Photon → ATP Charge separation un-pairs the anti-phase breath and holds the halves apart — which is why it banks energy (a paired breath is lossless but cannot store; to bank, you must break the pair).
Membrane potential The cell holding the coin across its wrap; the action potential is spending it as a controlled wave.

The coherence threshold v_L — the same crossing at three scales

A distinct but related axis: the velocity past which the paired breath can no longer complete its handoff and the lossless channel switches off. This is the lock pole engaged-vs-disengaged — not the anti-lock gap.

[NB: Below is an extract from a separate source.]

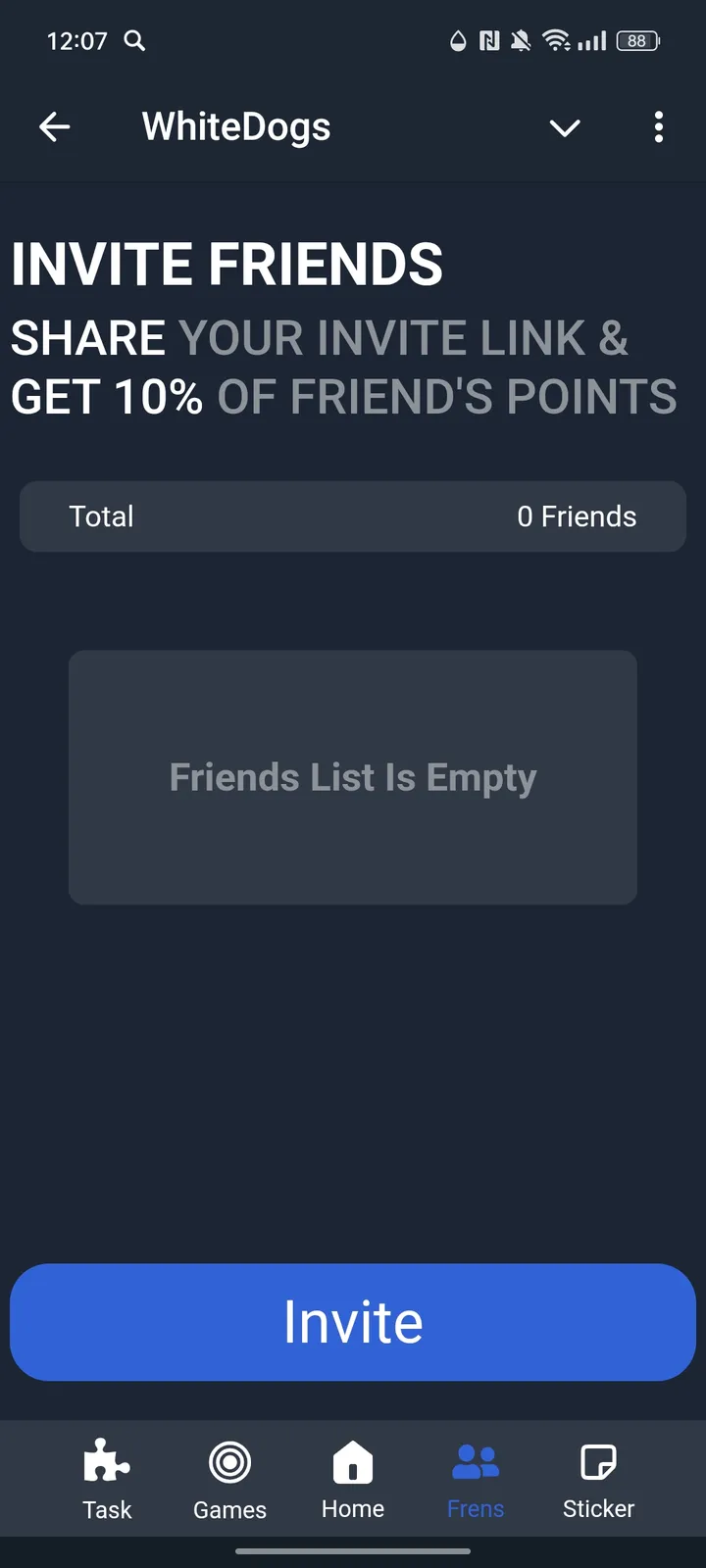Click the WhiteDogs title text
The width and height of the screenshot is (706, 1568).
click(x=236, y=126)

Crossing Where What happens at v_L
Fast solar wind saturation corona, \sim 0.0025c Below v_L the flow rides the lossless channel and pays nothing; at v_L the breath can’t complete and is spent to vortex modes.
MOND → Newton galaxy, \sim 750 km/s MOND is the breath intact (paired, coherent); Newtonian gravity is the breath un-paired by the Hubble phase bias. The external-field effect and the Newtonian limit are one parity-breaking.
Bullet Cluster merger, > v_L Above v_L the pairing decoheres and the breath switches off → bare gravitating mass with no phonon force = the collisionless dark component. Same critical crossing as lightning; density decides whether the coin is shed as light or silenced into dark mass.

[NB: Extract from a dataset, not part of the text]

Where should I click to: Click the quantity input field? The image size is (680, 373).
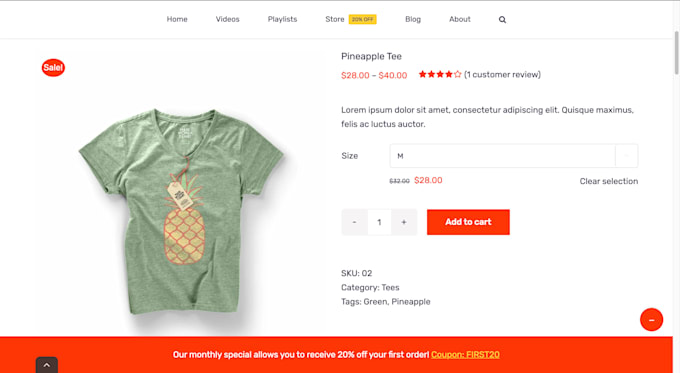point(379,222)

This index records where every structure falls on the ladder. Why the rungs are spaced the way they are — discrete, and a fixed factor \sqrt2 apart — is the argument of The Substrate Ladder; what would settle it is the comb test of What would falsify it: reanalyze the raw clustering datasets the paper already leans on and the peaks should fall on a \sqrt2 comb. The single prediction that ties the whole wide net together is that the inter-rung ratios are powers of \sqrt2 — octaves and half-octaves — and not arbitrary. The most universal pattern in the paper, pinned to its most load-bearing constant.